Tower of Power Live Set Unearthed

Funk. When it was new, the form had enormous power and the ability to liberate rhythm to a higher level of intensity. When I think of the music, I think especially of three bands. Of course there was James Brown and his associates. What he did from, say, 1964 through 1970 was to almost single-handedly transform the function of the rhythm section and the riffs that lay on top of that. Listen to "Papa's Got A Brand New Bag" with a fresh ear and you'll hear a landmark of the music.

Second, there was Funkadelic, who stretched the form and added new dimensions to what was supposed to be done. There were other bands too of course. But the third one that sticks out in my head is Tower of Power. Through a series of albums beginning with East Bay Grease through to Drop it in the Slot in the mid-'70s, they crafted incredibly tight arrangements that let the rhythm instruments groove freely. And those horns, they just were the best around for precision funkifying.
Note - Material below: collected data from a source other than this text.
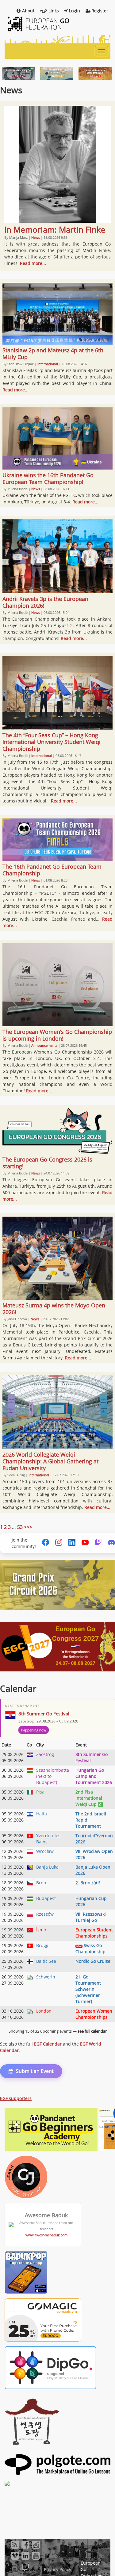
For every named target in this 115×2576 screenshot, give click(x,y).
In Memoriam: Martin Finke (54, 229)
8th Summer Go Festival (43, 1713)
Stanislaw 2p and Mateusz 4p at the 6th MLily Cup (52, 353)
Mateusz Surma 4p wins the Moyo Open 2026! (53, 1309)
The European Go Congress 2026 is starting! (47, 1163)
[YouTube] (85, 1543)
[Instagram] (58, 1543)
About (28, 11)
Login (74, 11)
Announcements (44, 1045)
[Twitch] (98, 1543)
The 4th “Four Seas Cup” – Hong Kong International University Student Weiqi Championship (51, 741)
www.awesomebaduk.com (46, 2235)
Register (99, 11)
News (35, 237)
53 (20, 1527)
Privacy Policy (57, 2569)
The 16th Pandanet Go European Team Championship (52, 870)
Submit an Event (35, 2071)
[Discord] (111, 1543)
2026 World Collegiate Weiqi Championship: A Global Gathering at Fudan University (50, 1461)
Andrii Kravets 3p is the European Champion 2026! (45, 602)
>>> (28, 1527)
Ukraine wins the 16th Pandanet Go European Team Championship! (48, 478)
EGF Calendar (48, 2044)
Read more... (33, 263)
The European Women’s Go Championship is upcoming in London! (57, 1035)
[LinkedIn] (71, 1543)
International (47, 364)
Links (53, 11)
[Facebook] (45, 1543)
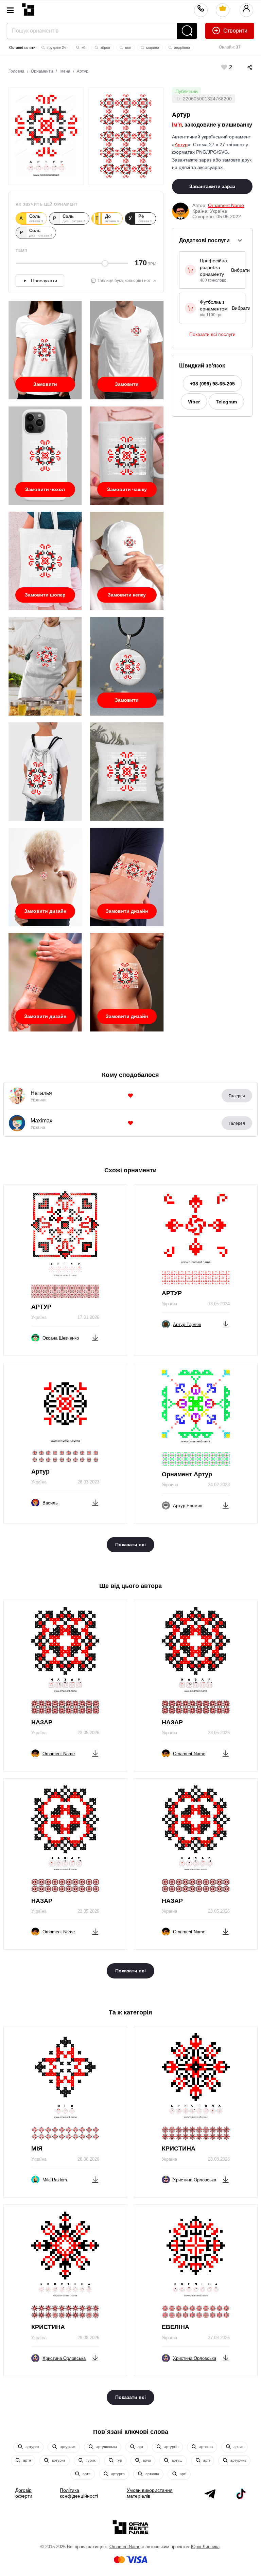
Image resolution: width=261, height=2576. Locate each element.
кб (83, 47)
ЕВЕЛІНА (175, 2327)
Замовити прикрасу (127, 702)
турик (90, 2460)
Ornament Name (226, 205)
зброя (104, 47)
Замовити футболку (45, 386)
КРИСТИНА (178, 2148)
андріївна (181, 47)
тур (118, 2460)
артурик (31, 2447)
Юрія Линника (205, 2546)
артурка (58, 2460)
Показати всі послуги (212, 334)
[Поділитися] (243, 67)
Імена (64, 71)
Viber (194, 401)
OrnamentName (124, 2546)
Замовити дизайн (45, 911)
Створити (234, 31)
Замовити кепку (127, 595)
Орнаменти (42, 71)
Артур (82, 71)
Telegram (226, 401)
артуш (176, 2460)
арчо (146, 2460)
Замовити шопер (45, 595)
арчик (237, 2447)
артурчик (67, 2447)
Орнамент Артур (187, 1474)
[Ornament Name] (28, 8)
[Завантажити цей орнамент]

Now perhaps that kind of music has gotten a little tired. Blame disco, bad radio, blame endless luke-warm "jazz" performances by less-than-committed musicians that made funk into a commodity. (Now we aren't talking about Miles Davis here, he would be a fourth choice for funk innovators.) When you hear the music the way it was played in its prime moment, though, the excitement and vibrancy comes back again, provided you open yourself up to it.

Like with what we talk about today. Some 36 years after it was first captured on tape, TOP Records has released a two-CD set of Tower of Power live in a club in Boston, 1973. East Bay Archive, Volume One, brings the band onto your speakers as they sounded that evening. It is a quite decent recording, with a little bit of the room ambiance at play. They were on top of it. They play through their repertoire with just enough of the added adrenaline a live situation can bring out to make it a real pleasure to hear. There's a loose-tight contrast at play. The drummer propels the band a little harder than he might do in the studio, and the band responds with some spirited funk as only they could conjure.

It's a set the confirmed Tower of Power addict cannot pass up. And it's just plain old fun too.